Top on the lists of most discussion in the industry space is the news about plans of Nigeria National Petroleum Corporation (NNPC) to introduce a new model tagged Incorporated Joint Venture (IJV).
A new payment model set up to ease the funding of joint venture projects that have suffered delays due to financial hitches.
During a panel session at the Nigeria Oil and Gas (NOG) Conference in Abuja, NNPC Group Managing Director, Maikanti Baru said the IJV model was conceptualised out of the need to encourage healthy business culture and growth in the energy sector.
Baru, who was represented at the panel session by the Corporation’s Chief Operating Officer (CEO), Bello Rabiu, said the IJV model, when implemented, would make oil and gas business more productive and beneficial to investors.
Understanding the proposed structure of IJV
An IJV requires the creation of a new legal entity in a specific country which allows two or more companies to collaborate and carry out a common activity requiring legal instrument such as incorporation and shareholders agreement.
Under the proposed framework, the IJV’s will serve as incorporated commercial entities that can go to the financial market, raise capital for business and pay dividends to their shareholders.

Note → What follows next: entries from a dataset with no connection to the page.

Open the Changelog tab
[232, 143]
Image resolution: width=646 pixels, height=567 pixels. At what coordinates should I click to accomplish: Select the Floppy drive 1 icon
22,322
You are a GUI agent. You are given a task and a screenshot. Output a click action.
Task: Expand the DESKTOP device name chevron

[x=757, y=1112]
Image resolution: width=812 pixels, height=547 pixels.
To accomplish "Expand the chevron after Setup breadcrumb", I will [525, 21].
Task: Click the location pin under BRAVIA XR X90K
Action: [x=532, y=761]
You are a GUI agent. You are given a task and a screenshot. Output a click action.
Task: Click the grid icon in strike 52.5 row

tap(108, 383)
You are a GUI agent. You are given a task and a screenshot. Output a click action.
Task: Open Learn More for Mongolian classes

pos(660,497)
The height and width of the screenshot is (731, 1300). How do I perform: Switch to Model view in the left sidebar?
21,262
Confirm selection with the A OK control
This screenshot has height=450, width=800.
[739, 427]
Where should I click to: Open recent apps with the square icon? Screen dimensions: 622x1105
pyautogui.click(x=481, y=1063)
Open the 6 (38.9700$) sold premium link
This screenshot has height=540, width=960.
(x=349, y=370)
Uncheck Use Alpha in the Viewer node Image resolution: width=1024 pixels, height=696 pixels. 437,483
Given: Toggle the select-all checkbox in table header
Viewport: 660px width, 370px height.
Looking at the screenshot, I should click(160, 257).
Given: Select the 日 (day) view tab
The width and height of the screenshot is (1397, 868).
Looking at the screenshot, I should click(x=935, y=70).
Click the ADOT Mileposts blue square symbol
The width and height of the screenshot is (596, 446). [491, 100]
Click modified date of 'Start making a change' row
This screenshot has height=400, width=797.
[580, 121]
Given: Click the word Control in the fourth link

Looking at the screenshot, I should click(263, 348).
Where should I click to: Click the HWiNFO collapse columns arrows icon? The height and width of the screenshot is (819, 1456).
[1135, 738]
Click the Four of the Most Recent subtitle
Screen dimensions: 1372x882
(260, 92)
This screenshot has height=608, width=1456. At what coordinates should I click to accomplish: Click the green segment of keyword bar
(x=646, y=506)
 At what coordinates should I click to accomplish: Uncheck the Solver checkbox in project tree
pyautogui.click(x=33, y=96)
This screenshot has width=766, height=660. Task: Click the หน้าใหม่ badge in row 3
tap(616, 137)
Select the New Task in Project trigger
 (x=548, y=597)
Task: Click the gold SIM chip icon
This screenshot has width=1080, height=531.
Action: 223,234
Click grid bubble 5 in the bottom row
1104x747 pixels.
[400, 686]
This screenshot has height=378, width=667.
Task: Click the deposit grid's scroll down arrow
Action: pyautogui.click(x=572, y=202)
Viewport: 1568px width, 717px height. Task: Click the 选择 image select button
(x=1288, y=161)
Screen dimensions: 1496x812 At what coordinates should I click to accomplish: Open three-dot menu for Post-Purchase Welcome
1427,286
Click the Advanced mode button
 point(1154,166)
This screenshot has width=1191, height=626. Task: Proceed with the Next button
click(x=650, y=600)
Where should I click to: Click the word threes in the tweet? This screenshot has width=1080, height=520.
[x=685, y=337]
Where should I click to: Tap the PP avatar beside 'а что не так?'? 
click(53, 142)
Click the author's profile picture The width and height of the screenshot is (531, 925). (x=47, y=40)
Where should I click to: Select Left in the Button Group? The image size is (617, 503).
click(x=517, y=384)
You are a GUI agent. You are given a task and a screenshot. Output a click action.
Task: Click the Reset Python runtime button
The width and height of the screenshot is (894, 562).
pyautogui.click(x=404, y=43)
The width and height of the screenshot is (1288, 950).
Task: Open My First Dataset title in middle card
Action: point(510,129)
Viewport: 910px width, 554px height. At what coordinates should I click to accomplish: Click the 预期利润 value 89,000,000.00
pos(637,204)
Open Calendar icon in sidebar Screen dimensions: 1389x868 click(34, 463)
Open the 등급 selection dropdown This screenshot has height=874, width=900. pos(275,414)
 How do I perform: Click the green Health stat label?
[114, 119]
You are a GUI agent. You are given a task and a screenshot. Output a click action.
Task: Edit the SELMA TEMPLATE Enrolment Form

What this entails for the government is that the government owned partner in the joint venture needs to be a commercial, capitalized company.
The IJV would serve as the operator in its own fields and would be empowered to independently source for funds for executing its projects. It would also be allowed to sell and keep the funds derived from cost oil and cost gas while transferring all other hydrocarbon produced to its shareholders.
The IJV removes the need for cash call and annual funding strategy which will create transparency across all JV partners, reduce level of government bureaucracy.
Implication of the new IJV model
Charles Akinbobola, energy analyst at Lagos based energy firm Sofidam Capital said arguably, exploring the IJV model is a smart move for the Corporation as the model will provide significantly better asset protection to the Joint Venture parties compared to the unincorporated ones.
“This is because the liabilities of the venture will usually be contained in, and limited to, the JV Company, rather than being borne by the Joint Venturers directly,” Akinbobola said.
Other stakeholders believes it will improve accountability within the governing structure, offer greater opportunities for technology acquisitions, reduce political interference and minimize rent seeking activities related to crude lifting.
NNPC currently holds the Federal Government equity interest under the concessionary fiscal system through joint venture or Production sharing Contract (PSC).
While the JV remained the principal contract model introduced in 1986, which typically govern onshore/shallow water projects for the purpose of exploration and production of resources, the inability of the NNPC to fund its equity participation in the JV led the arrangement to be increasingly unmanageable.
This however gave birth to the PSCs introduced in 1993, to address some of the issues faced by the Joint Operating Agreement (JOA) and also to provide a suitable agreement structure for encouraging foreign investment in offshore domain.
The Nigeria Federal Government of recent declared its move to reduce stakes in JV oil assets to 40 percent agreements with IOCs, which it thought wise to be the best hope to shore up revenue.
Recall, Nigeria has been on a perpetual voyage with Petroleum Industry Bill (PIB), a bill which holistic address most of challenges facing the Nigeria’s oil and gas sector. The bill is one its most important bills ever to be contemplated in its history in a journey that begin over 16 years ago with lots of anticipation and promises.